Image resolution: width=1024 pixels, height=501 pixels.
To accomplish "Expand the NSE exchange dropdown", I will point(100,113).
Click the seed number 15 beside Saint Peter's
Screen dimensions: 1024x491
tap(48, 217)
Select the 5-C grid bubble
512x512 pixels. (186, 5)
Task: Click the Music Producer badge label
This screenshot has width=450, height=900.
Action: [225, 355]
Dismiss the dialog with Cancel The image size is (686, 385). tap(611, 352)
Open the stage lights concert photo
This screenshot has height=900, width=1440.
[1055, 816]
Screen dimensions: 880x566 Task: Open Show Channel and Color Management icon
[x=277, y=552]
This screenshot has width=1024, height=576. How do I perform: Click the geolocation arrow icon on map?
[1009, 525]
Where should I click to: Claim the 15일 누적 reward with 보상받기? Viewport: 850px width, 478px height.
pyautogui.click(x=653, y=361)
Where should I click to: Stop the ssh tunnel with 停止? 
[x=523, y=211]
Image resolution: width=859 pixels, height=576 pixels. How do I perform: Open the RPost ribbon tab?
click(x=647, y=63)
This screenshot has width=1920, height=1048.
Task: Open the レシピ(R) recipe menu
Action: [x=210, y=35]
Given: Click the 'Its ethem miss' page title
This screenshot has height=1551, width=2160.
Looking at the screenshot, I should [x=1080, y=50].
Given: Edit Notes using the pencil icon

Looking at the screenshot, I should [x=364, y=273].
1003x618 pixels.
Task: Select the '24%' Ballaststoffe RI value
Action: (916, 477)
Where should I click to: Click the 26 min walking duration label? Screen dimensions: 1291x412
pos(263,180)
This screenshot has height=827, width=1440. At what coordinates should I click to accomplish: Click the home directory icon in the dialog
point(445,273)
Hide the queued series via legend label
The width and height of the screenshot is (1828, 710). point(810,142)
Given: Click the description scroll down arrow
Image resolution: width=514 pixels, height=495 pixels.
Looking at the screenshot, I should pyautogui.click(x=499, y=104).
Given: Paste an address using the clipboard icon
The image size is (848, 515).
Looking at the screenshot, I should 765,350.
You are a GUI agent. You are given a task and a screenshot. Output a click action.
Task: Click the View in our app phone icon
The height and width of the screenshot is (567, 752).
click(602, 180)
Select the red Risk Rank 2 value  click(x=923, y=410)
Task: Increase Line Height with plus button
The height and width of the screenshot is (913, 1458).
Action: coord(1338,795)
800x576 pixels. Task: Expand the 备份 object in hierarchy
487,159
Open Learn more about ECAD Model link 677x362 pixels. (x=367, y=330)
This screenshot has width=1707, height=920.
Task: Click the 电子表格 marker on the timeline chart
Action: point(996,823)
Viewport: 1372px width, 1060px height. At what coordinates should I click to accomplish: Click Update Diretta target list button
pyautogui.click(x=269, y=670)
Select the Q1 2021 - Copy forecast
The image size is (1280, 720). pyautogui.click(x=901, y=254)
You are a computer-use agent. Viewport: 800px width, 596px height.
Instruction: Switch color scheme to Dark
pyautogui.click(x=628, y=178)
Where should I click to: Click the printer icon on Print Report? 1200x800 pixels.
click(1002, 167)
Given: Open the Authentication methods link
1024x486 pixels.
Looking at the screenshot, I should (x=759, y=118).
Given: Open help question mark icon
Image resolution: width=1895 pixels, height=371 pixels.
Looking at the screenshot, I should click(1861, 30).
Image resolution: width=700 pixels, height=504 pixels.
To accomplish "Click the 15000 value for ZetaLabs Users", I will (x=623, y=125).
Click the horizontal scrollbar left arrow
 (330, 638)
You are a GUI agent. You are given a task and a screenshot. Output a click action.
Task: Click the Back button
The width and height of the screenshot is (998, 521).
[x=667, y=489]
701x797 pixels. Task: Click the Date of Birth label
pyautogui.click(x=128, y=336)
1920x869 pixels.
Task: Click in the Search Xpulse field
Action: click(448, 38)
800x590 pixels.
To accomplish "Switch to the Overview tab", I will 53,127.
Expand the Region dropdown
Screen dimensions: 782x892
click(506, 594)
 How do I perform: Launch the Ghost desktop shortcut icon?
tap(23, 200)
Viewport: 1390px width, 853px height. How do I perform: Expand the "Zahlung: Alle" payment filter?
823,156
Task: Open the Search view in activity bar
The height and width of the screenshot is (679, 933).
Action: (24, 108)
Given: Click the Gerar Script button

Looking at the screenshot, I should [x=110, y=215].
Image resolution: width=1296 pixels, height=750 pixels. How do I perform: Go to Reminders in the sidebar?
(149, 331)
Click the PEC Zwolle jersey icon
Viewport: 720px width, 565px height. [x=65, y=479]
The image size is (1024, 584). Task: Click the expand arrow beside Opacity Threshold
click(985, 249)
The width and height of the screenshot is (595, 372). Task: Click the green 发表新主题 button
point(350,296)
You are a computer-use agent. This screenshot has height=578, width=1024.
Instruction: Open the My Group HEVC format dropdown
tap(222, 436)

Instructions to follow | From the line containing "Where should I click to: Click the 26" down to the line containing "Task: Increase Line Height with plus button" in the material above, reproduce every line exactly, including the two end lines.

Task solution |
Where should I click to: Click the 26 min walking duration label? Screen dimensions: 1291x412
pos(263,180)
This screenshot has height=827, width=1440. At what coordinates should I click to accomplish: Click the home directory icon in the dialog
point(445,273)
Hide the queued series via legend label
The width and height of the screenshot is (1828, 710). point(810,142)
Given: Click the description scroll down arrow
Image resolution: width=514 pixels, height=495 pixels.
Looking at the screenshot, I should pyautogui.click(x=499, y=104).
Given: Paste an address using the clipboard icon
The image size is (848, 515).
Looking at the screenshot, I should 765,350.
You are a GUI agent. You are given a task and a screenshot. Output a click action.
Task: Click the View in our app phone icon
The height and width of the screenshot is (567, 752).
click(602, 180)
Select the red Risk Rank 2 value  click(x=923, y=410)
Task: Increase Line Height with plus button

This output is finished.